For Matthews Steer’s new Human Resources Specialist, Natalie Neilson, weighing up whether you will fit in with the workplace culture of a prospective employer is a critical step in deciding whether or not to accept a new role.
“I'm a big believer that recruitment is a two-way process,” says Neilson. “You need to feel like a prospective new workplace is somewhere that you want to go every day and spend a significant period of time each week. Ultimately, that’s what a job is.”
Neilson says the key to successful job hunting it to be honest with yourself about whether you feel you will fit in with the business’ employees and culture.
“Everyone who works here at Matthews Steer believes in our culture, and that it’s the right culture for us, but that doesn't mean it's the right culture for everybody,” she says. “We wouldn't want somebody coming in to our business and feeling unhappy because our culture didn't fit them.

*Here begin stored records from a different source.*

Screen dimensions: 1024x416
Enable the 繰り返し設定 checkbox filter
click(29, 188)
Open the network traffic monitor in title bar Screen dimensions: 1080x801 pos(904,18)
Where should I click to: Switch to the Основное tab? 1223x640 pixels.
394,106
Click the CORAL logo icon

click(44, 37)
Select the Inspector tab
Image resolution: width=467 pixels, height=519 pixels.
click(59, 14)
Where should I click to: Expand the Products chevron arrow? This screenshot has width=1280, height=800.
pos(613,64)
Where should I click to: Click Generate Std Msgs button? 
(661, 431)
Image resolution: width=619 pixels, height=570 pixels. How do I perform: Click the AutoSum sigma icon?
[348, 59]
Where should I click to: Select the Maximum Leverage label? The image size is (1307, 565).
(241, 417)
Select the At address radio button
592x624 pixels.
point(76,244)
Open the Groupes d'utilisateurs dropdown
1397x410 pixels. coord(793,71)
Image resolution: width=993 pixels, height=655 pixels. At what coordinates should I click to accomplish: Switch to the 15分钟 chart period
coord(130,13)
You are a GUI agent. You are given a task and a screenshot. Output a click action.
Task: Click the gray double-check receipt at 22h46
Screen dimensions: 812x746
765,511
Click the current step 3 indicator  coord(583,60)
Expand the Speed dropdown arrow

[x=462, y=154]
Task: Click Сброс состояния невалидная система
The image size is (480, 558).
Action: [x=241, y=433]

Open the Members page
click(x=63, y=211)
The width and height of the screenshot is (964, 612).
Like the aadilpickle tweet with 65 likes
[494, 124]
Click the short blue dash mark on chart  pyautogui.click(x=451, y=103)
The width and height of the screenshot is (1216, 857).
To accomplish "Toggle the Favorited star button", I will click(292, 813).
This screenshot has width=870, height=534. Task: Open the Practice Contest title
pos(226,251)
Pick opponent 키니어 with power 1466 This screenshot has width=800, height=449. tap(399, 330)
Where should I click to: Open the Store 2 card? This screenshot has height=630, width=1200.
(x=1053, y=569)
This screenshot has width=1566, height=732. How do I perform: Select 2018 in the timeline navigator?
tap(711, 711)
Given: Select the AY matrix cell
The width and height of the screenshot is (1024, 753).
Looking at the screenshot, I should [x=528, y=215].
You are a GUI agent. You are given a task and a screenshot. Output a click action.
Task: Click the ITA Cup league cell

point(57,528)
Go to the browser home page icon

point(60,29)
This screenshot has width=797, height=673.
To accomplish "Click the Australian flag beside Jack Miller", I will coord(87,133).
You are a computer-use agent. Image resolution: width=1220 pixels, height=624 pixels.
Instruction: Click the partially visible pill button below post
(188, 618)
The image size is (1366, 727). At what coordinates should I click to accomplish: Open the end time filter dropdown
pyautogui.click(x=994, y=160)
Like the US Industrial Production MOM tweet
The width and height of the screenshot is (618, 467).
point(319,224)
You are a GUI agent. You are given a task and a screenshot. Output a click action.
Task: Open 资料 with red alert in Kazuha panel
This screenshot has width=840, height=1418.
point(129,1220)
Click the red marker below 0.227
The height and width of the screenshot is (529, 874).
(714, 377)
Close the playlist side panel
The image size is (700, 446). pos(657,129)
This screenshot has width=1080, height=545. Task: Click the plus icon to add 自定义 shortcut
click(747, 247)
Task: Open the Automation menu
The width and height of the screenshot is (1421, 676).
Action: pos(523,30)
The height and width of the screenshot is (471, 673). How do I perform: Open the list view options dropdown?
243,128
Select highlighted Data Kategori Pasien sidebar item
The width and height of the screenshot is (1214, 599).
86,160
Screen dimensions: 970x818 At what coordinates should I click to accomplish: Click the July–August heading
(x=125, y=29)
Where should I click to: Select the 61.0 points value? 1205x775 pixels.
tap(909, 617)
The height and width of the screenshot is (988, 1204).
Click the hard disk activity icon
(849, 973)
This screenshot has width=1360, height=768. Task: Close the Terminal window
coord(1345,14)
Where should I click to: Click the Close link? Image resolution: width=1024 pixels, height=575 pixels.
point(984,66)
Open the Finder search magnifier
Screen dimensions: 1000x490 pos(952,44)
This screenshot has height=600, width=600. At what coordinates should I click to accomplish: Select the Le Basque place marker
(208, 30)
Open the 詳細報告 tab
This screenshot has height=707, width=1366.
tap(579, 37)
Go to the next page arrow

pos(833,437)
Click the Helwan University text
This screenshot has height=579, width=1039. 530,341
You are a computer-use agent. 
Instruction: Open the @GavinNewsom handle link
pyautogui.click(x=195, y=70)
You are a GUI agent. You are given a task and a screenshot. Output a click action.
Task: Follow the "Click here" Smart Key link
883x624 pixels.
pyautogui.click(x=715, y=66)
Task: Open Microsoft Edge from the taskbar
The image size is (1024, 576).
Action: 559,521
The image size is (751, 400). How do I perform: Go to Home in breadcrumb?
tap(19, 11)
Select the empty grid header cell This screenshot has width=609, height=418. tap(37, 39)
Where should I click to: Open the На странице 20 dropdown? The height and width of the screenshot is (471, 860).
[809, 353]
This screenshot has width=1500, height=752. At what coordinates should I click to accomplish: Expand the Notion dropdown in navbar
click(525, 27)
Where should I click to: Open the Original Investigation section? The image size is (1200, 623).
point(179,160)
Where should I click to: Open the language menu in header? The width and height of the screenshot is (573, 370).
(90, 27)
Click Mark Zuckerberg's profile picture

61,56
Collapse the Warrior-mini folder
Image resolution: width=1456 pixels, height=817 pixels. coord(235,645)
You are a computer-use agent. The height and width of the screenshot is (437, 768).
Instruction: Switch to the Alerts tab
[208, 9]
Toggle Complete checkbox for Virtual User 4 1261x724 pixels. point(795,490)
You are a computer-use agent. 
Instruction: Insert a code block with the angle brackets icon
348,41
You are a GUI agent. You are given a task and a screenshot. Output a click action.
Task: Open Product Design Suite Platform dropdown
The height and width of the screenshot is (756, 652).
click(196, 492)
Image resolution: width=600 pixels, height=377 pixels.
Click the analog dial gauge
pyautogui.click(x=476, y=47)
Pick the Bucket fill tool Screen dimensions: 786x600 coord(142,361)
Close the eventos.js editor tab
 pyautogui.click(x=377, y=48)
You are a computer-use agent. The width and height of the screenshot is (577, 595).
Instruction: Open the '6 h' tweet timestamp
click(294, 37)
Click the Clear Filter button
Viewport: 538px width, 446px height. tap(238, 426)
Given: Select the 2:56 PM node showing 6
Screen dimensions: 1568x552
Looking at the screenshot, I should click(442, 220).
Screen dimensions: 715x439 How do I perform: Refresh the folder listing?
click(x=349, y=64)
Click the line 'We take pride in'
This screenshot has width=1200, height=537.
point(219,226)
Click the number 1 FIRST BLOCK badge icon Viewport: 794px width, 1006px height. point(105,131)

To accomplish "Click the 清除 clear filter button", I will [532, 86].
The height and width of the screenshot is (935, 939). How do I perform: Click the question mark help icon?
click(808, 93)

“Similarly, if we had a candidate who was technically qualified, but not a cultural fit, that would be a 'no' for us in the same way that someone who didn’t hit the mark technically would also be a ‘no’.
“Workplace culture only works if it’s lived and breathed. It’s okay to hold people accountable to your company culture, and for everybody within the business to feel they're able to do that.”
With more than a decade’s HR experience, Neilson is well qualified to talk about workplace culture.
A law graduate, UK-born Neilson began her career at a recruitment agency, but quickly decided a career in sales was not for her. She segued into a more generalist HR role at the Boston Consulting Group in London before making the moved to Volex, a manufacturing company where she worked for nearly five years.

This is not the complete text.